If tomorrow was my last day on earth, I’d request a fresh piece of focaccia dunked in a vat of Scoty’s marinara for my last meal. A well-made marinara should be thick enough to cling to pasta and vegetables yet light and fresh enough to balance whatever it’s paired with. Cooked in under an hour, Scoty’s sauce is thick but not heavy. Grated carrot is the secret weapon, lending both its natural sweetness and texture.

Be sure to seek out canned San Marzano tomatoes, which are now available at most grocery stores. This Italian tomato variety is coveted for its low acidity, bright flavor and deep red color. This is the only marinara sauce you’ll ever need. We use it in Fig Caponata, Spiced Chickpeas, and Puttanesca Sauce, among other dishes.

Two 28-ounce cans whole tomatoes, preferably San Marzano
3 tablespoons extra-virgin olive oil
1 onion, finely chopped
4 garlic cloves, minced
1 carrot, finely grated (about ½ cup)
Kosher salt and freshly ground black pepper
½ teaspoon red pepper flakes
Pinch of baking soda
4 fresh basil leaves, chopped
1 tablespoon Earth Balance butter stick

1) Working in batches, put the tomatoes, along with their juice, in a food processor or blender and puree just until semi-smooth; you want a little bit of chunky texture.

2) Put a medium pot over medium heat and add the oil.

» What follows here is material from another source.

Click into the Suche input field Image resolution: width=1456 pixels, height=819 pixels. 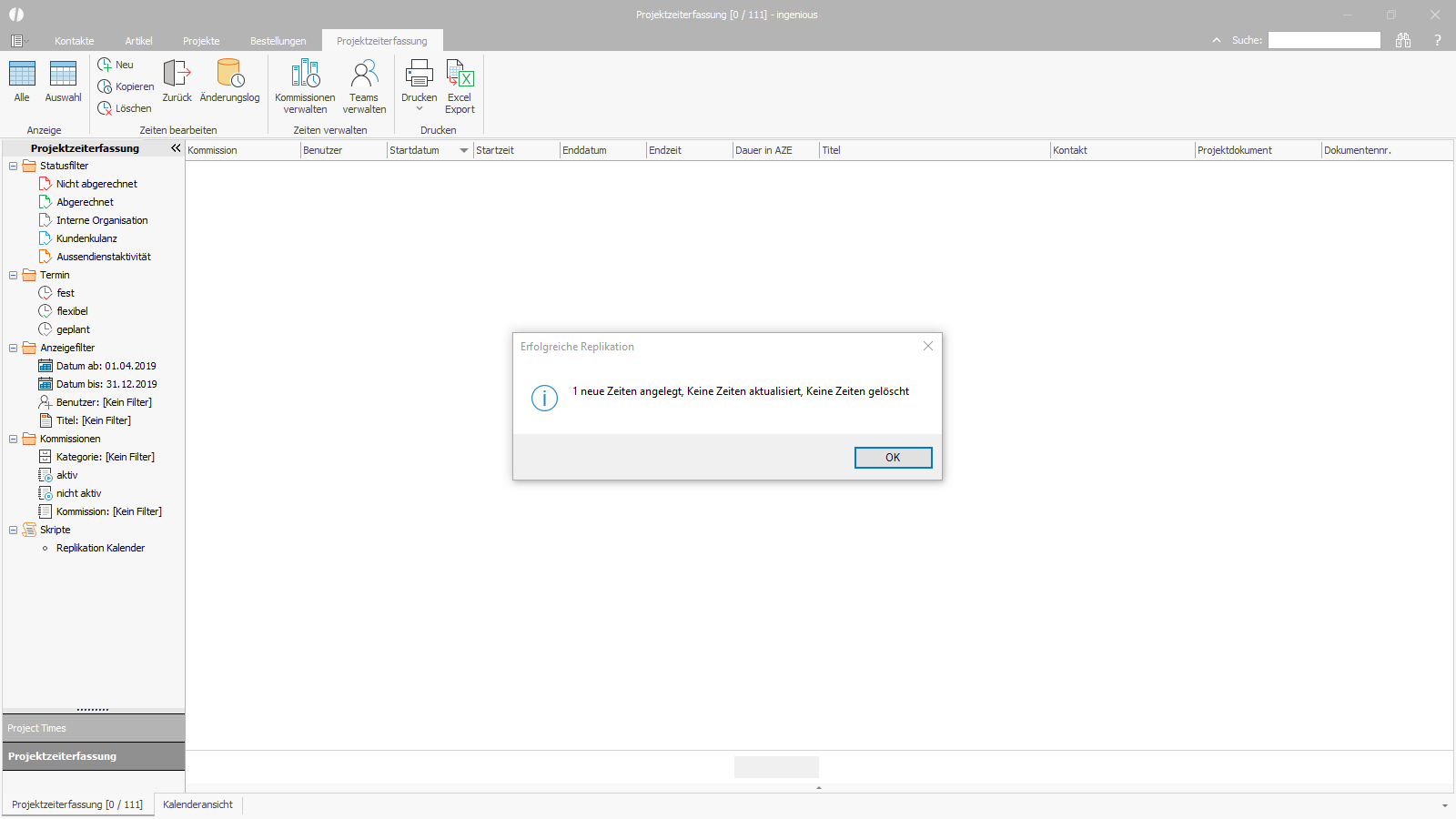tap(1324, 40)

When the oil is hot, add the onion, garlic and carrot, season with salt, black pepper and the red pepper flakes, and sauté until the vegetables are soft, about 10 minutes.

3) Add the pureed tomatoes, stirring to combine, and bring to a boil. Reduce the heat to medium-low and simmer, uncovered, until the sauce thickens, about 45 minutes. Season the sauce with more salt and black pepper, to taste. Remove from the heat, stir in the baking soda, making sure it dissolves, and add the basil and butter substitute.

Once cooled, the sauce can be refrigerated covered for up to 3 days or frozen for up to 2 months.